### What needs to be done
Your task is to count the lines of the entries below that include the word "https" and to give only the resulting number.

Material for this exercise Block Start

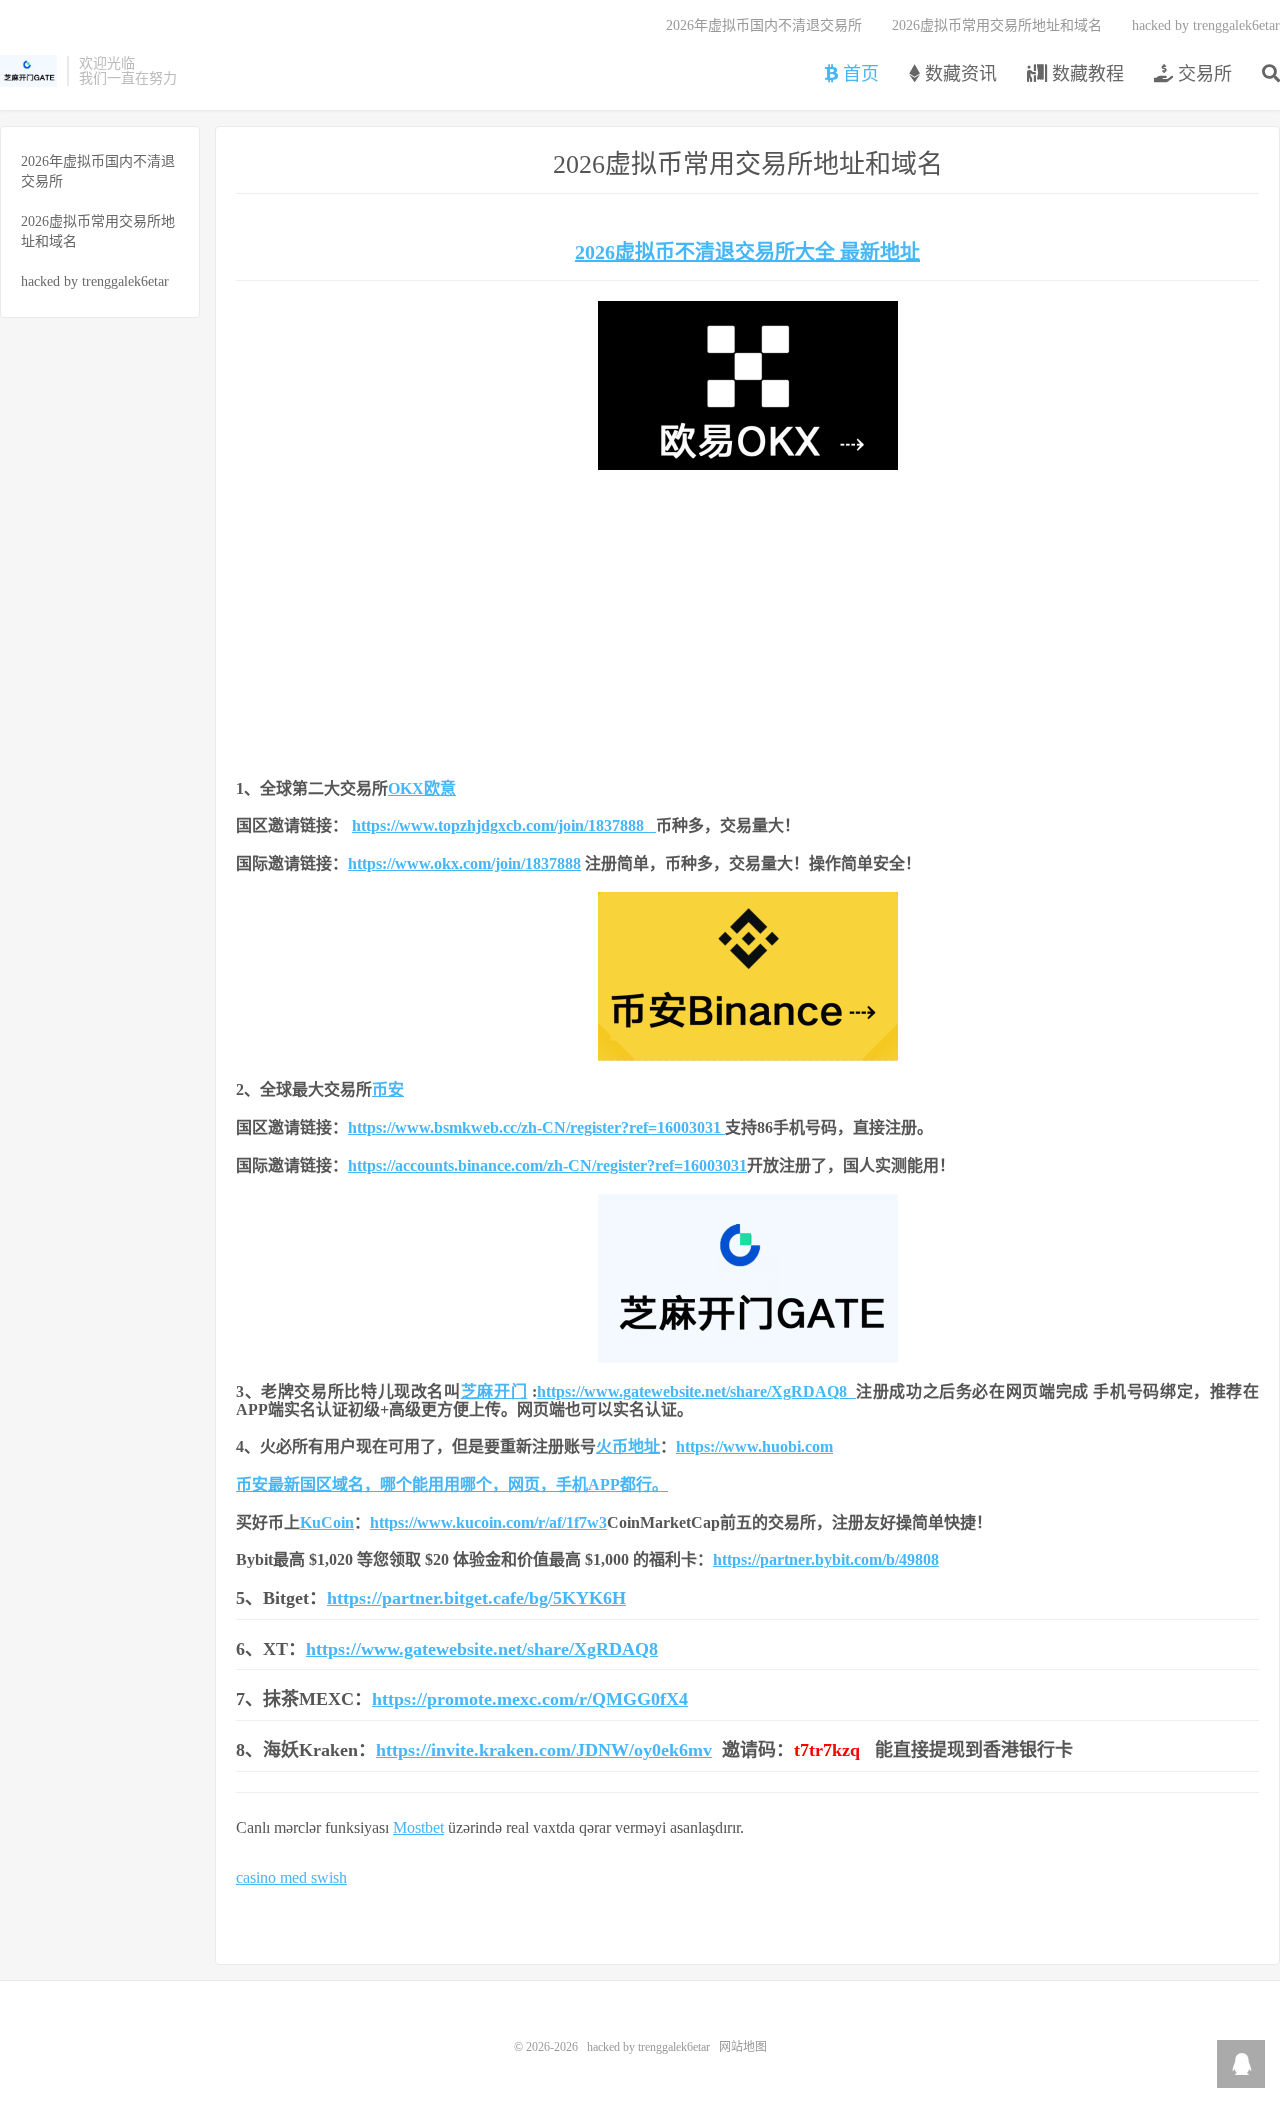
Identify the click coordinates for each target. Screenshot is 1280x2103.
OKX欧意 (422, 788)
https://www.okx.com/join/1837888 (464, 863)
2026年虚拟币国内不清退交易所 (764, 25)
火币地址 (628, 1446)
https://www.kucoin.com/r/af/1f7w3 (488, 1522)
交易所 (1202, 74)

Material for this exercise Block End

### Answer box
2